Reputation: 1
I'm importing pdf to R in order to do some text analysis. I have a number of pdf files whose names are their publication year (one publication per year).
I would like to create a TermDocumentMatrix after importing them for which the first term "docs" (ie the first column of the tdm) takes the year of the publication rather than the number of the document. Indeed, at the moment the tdm assigns them numbers (1, 2, 3 etc...) when I create it.
Any ideas on how to do it?
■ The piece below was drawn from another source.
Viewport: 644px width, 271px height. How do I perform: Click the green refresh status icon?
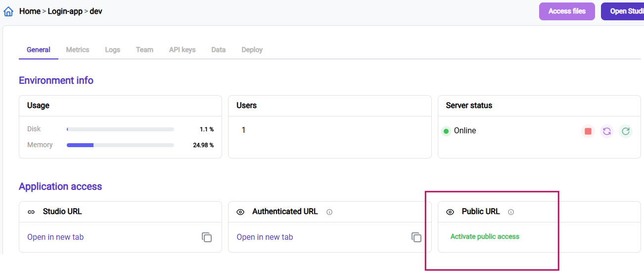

My code is below.
Thanks!
#creates the list of pdf files to be picked up (from the working directory)
files <- list.files(pattern = "pdf$")
#read the pdf files from the list (number of pages in brackets in front)
new_files <- sapply(files, pdf_text)
#create corpus
new_corp <- Corpus(VectorSource(new_files))
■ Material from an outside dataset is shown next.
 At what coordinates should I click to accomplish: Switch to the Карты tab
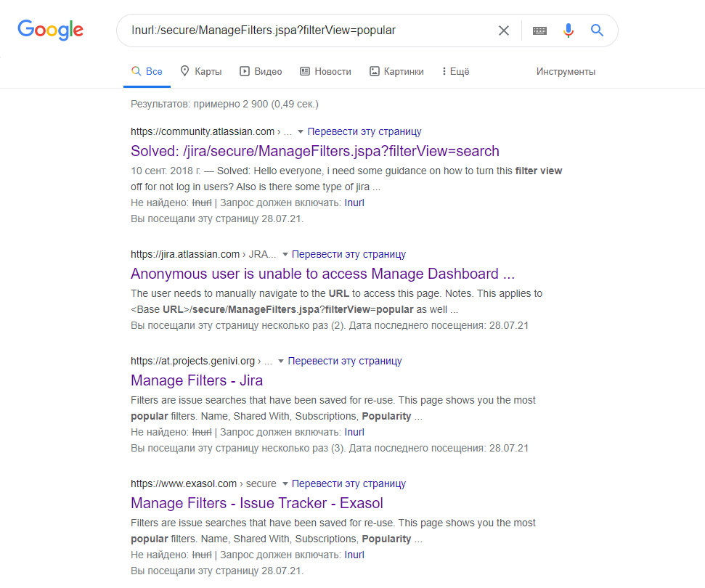[x=200, y=71]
IMF_tdm <- TermDocumentMatrix(new_corp, control = list(removePunctuation = TRUE,
stopwords = TRUE,
tolower = TRUE,
stemming = TRUE,
removeNumbers = TRUE,
bounds = list(global =c(2, Inf))))
Upvotes: 0
Views: 413
Reputation: 1659
Try readtext
https://cran.r-project.org/web/packages/readtext/vignettes/readtext_vignette.html, I have used it in the past to read in plaintext and CSV files, and it can also convert and import PDFs. It will output a dataframe with document filename in one column and the entire document's text as a single string in the second column.
Here's the vignette example using some of the data files distributed with the readtext
library:
## Read in Universal Declaration of Human Rights pdf files
(rt_pdf <- readtext(paste0(DATA_DIR, "/pdf/UDHR/*.pdf"),
docvarsfrom = "filenames",
docvarnames = c("document", "language"),
sep = "_"))
## readtext object consisting of 11 documents and 2 docvars.
## # data.frame [11 × 4]
## doc_id text document language
## <chr> <chr> <chr> <chr>
## 1 UDHR_chinese.pdf "\"世界人权宣言\n联合国\"..." UDHR chinese
## 2 UDHR_czech.pdf "\"VŠEOBECNÁ \"..." UDHR czech
## 3 UDHR_danish.pdf "\"Den 10. de\"..." UDHR danish
## 4 UDHR_english.pdf "\"Universal \"..." UDHR english
## 5 UDHR_french.pdf "\"Déclaratio\"..." UDHR french
## 6 UDHR_greek.pdf "\"ΟΙΚΟΥΜΕΝΙΚ\"..." UDHR greek
## # ... with 5 more rows
Upvotes: 1